First, dedicated AEAD cipher modes are superior to manually composing AES-CTR
and HMAC-SHAx. AEAD modes provide both authentication and encryption in a
single construction. AES-CTR+HMAC-SHAx involves joining two constructions to
do the same thing.

Colin points to AES-GCM, the most popular AEAD mode, as an example of how AEAD
modes can be more susceptible to side-channel attacks than AES-CTR+HMAC-SHAx.
I don't think this is a strong argument for a couple reasons:

* AES-GCM is so far as I can tell no practical cryptographer's preferred AEAD mode; "whipping boy" might be a better role to ascribe to it.

* AES-GCM's side-channel issues are due principally to a hardware support concern (GMAC, AES-GCM's answer to HMAC, requires modular binary polynomial multiplication, which in pure software is table-driven, which creates a cache timing channel). That hardware support concern might be receding, and platforms that don't have AES-GCM might prefer a different AEAD mode anyways.

* Modern AEAD modes, of the sort being entered into CAESAR, have resilience against side channels as a design goal.

* But the most important rejoinder to Colin's preference for HMAC-SHAx over AEAD modes is this: HMAC-SHAx is responsible for more side-channel flaws than any other construction. Practically every piece of software that has implemented HMAC-SHAx has managed to introduce the obvious timing channel in comparing the candidate to the true MAC for a message. What's worse is, using AES-CTR+HMAC-SHAx in practice means that the developer has to code the HMAC validation themselves; it's practically an engraved invitation to introduce a new timing leak. Almost nobody codes their own AES-GCM.

I also think Colin is wrong about ECC, particular versus RSA.
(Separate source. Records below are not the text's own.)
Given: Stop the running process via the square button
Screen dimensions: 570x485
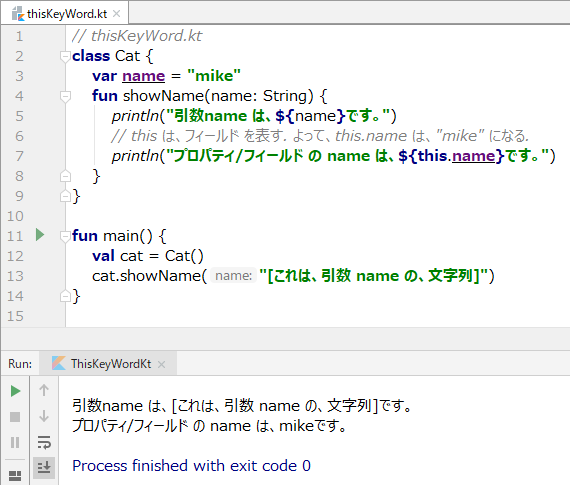Looking at the screenshot, I should click(15, 417).
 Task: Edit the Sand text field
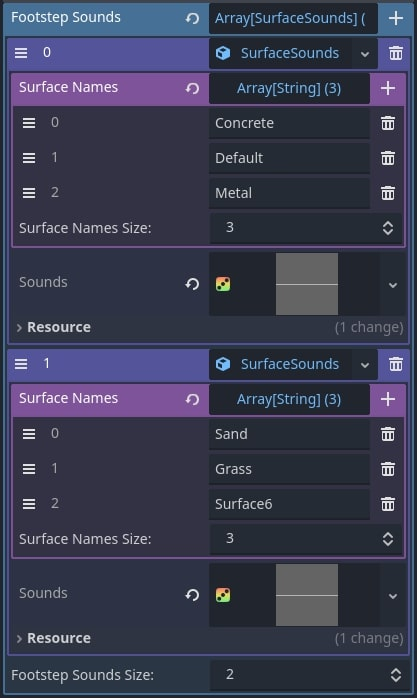(289, 434)
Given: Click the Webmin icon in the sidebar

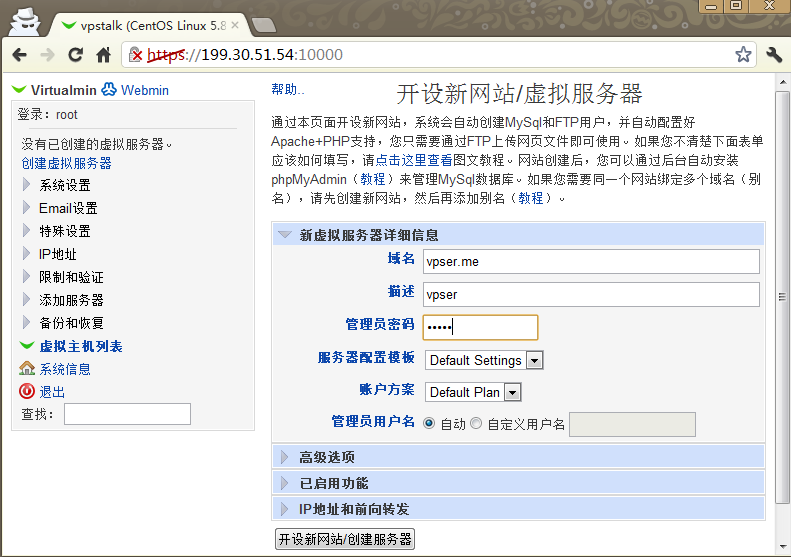Looking at the screenshot, I should 109,90.
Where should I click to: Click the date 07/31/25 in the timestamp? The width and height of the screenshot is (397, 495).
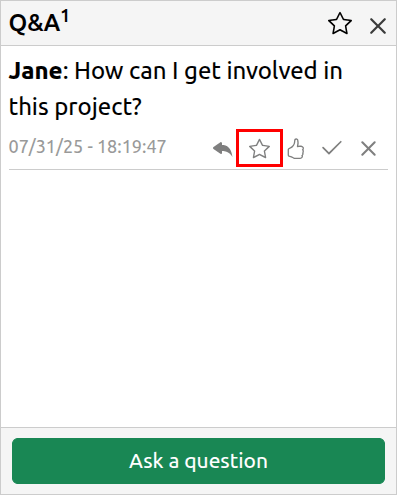[x=46, y=147]
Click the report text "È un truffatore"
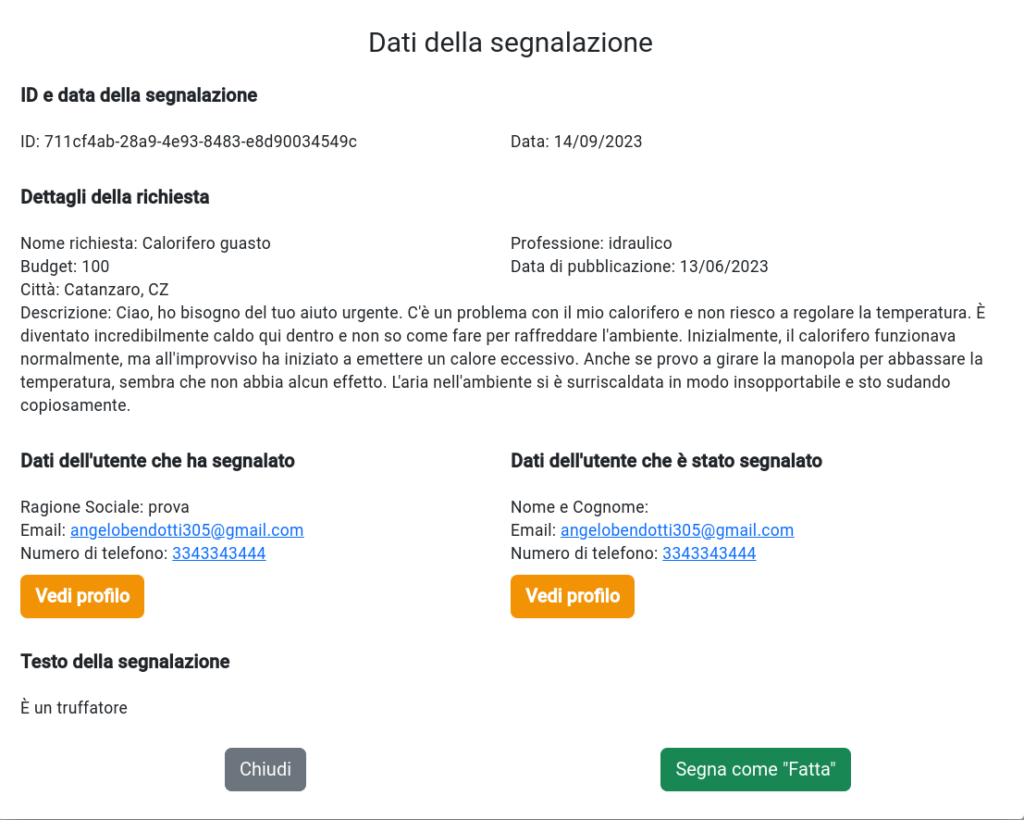The height and width of the screenshot is (820, 1024). click(74, 708)
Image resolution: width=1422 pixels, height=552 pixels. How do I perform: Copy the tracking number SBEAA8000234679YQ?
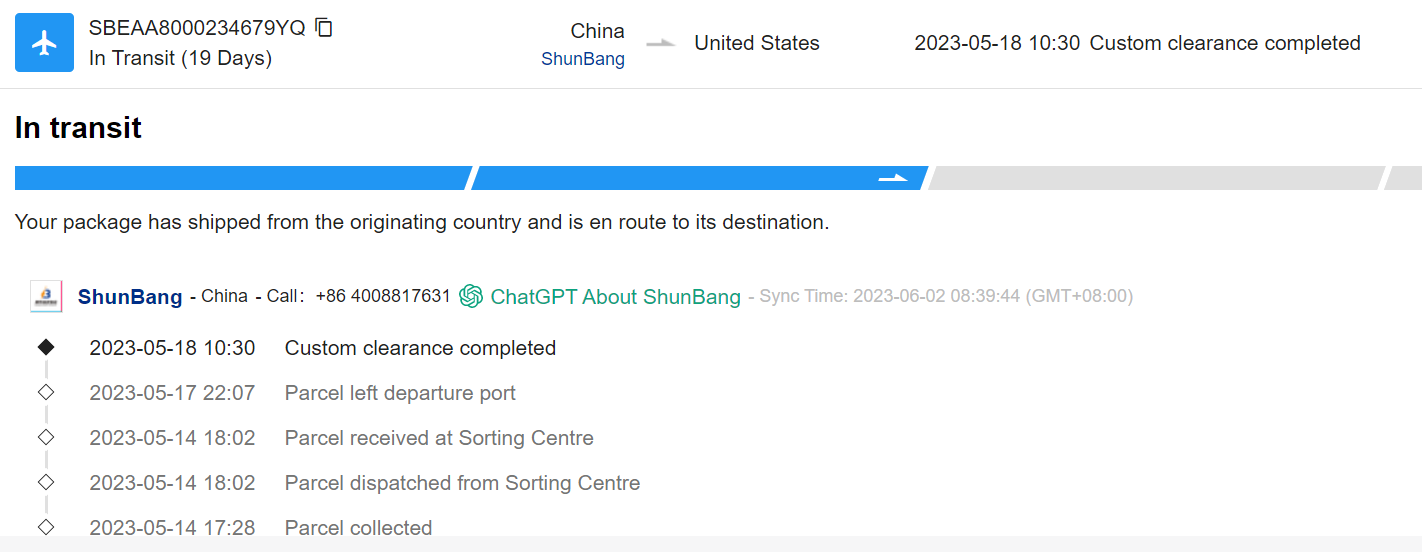click(x=323, y=27)
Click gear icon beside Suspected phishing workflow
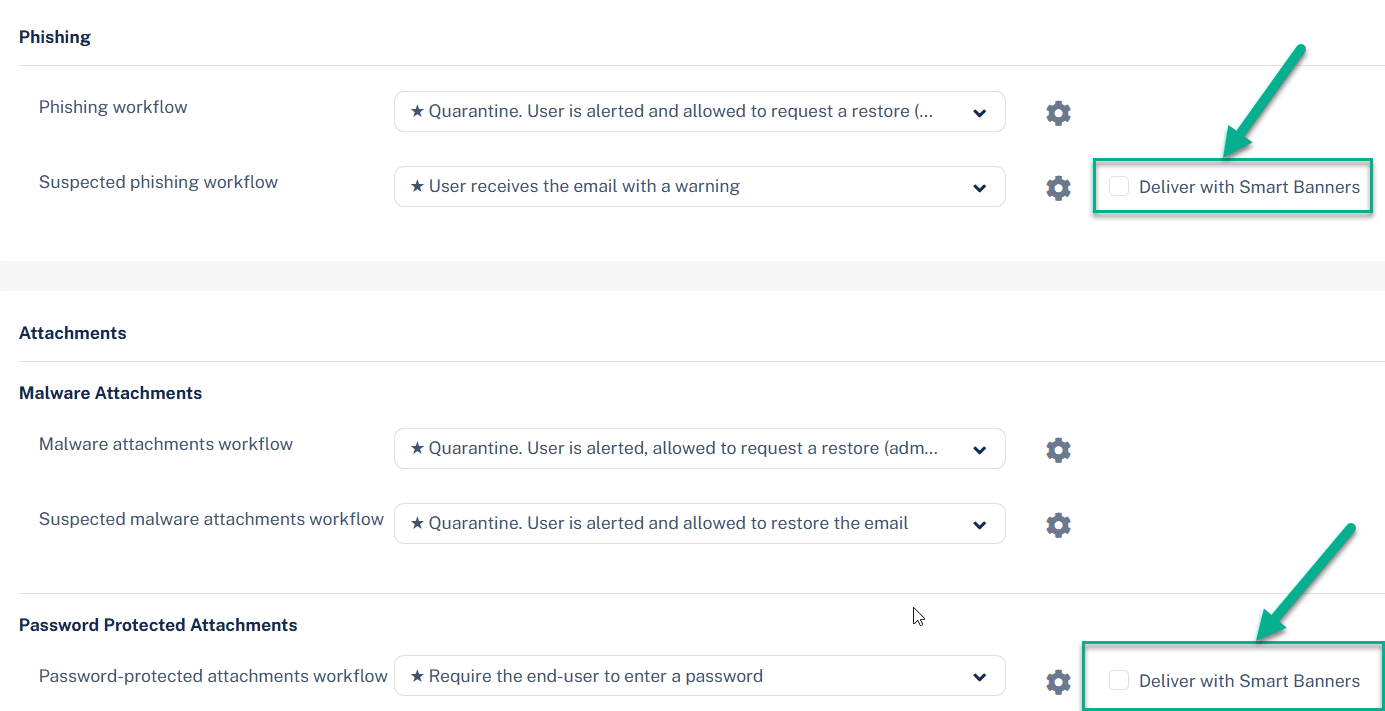This screenshot has height=711, width=1385. [x=1058, y=187]
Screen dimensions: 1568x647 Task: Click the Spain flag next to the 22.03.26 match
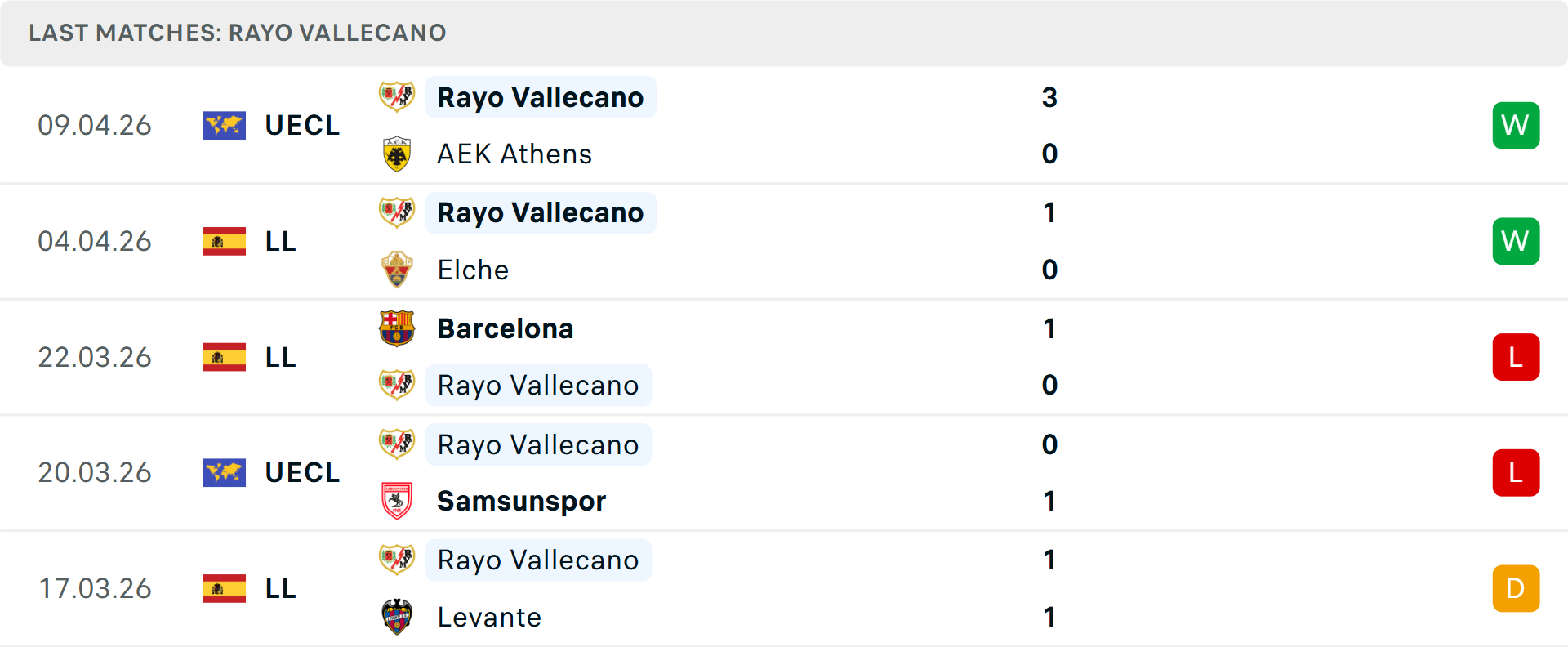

RSA might be the most error prone cryptographic primitive available to
developers. There are two big reasons for this:

* RSA has fussy padding requirements. The current best practices for RSA encryption and signing are OAEP and PSS (huge credit to Colin for getting this right in 2010). If you want to form an opinion about RSA, go read up on OAEP and ask yourself (honestly) if you would come up with anything resembling OAEP if you were called on to encrypt with RSA. Developers as a rule do not use OAEP; instead, most new software _still_ uses PKCS1v15 padding, which introduces susceptibility to terrible vulnerabilities that can often be easily exploited in the wild. Even better are the Javascript developers who build RSA from first principles and skip the padding altogether (the fact that RSA padding is a requirement and not an annoyance to be avoided is why Nate Lawson says we should call it "RSA armoring" and not "RSA padding").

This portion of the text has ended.